(Saved entries)
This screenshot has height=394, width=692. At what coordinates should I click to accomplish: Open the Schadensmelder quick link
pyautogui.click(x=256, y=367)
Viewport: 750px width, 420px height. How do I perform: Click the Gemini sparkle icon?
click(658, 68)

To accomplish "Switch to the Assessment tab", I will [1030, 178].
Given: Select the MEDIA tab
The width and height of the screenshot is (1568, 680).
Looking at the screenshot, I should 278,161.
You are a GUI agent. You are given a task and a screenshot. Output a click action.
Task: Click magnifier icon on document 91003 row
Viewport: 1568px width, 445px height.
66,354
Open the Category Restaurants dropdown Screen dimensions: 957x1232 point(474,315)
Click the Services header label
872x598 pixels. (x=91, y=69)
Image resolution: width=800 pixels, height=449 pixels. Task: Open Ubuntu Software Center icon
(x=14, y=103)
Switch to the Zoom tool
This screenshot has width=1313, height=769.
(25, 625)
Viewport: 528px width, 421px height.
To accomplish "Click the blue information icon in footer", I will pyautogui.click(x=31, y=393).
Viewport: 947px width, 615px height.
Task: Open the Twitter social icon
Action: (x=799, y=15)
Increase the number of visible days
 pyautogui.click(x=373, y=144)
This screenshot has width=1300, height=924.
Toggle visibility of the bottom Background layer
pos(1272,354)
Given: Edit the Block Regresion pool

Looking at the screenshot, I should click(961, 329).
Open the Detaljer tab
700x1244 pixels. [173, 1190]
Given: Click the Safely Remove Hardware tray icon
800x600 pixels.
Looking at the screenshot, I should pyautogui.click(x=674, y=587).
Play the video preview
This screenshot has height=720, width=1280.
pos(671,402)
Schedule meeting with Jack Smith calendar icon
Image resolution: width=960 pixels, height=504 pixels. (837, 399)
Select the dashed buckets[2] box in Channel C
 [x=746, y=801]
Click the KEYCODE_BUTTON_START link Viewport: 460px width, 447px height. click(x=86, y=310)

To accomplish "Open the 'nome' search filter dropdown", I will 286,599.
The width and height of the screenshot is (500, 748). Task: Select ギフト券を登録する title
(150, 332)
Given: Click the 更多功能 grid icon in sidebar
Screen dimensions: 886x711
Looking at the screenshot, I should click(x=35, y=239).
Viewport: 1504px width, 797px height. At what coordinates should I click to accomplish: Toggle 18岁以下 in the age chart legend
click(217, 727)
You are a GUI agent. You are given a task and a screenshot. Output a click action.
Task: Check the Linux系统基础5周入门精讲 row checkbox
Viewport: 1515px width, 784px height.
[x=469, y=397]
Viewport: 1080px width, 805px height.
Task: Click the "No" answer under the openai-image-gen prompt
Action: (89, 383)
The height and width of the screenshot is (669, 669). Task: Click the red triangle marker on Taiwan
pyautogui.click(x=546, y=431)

> **TASK ITEM**:
Quote in full each line from the top of the records above through the line with "Task: Click magnifier"; stop after that line.

> **EXPECTED ANSWER**:
This screenshot has height=394, width=692. At what coordinates should I click to accomplish: Open the Schadensmelder quick link
pyautogui.click(x=256, y=367)
Viewport: 750px width, 420px height. How do I perform: Click the Gemini sparkle icon?
click(658, 68)

To accomplish "Switch to the Assessment tab", I will [1030, 178].
Given: Select the MEDIA tab
The width and height of the screenshot is (1568, 680).
Looking at the screenshot, I should 278,161.
You are a GUI agent. You are given a task and a screenshot. Output a click action.
Task: Click magnifier icon on document 91003 row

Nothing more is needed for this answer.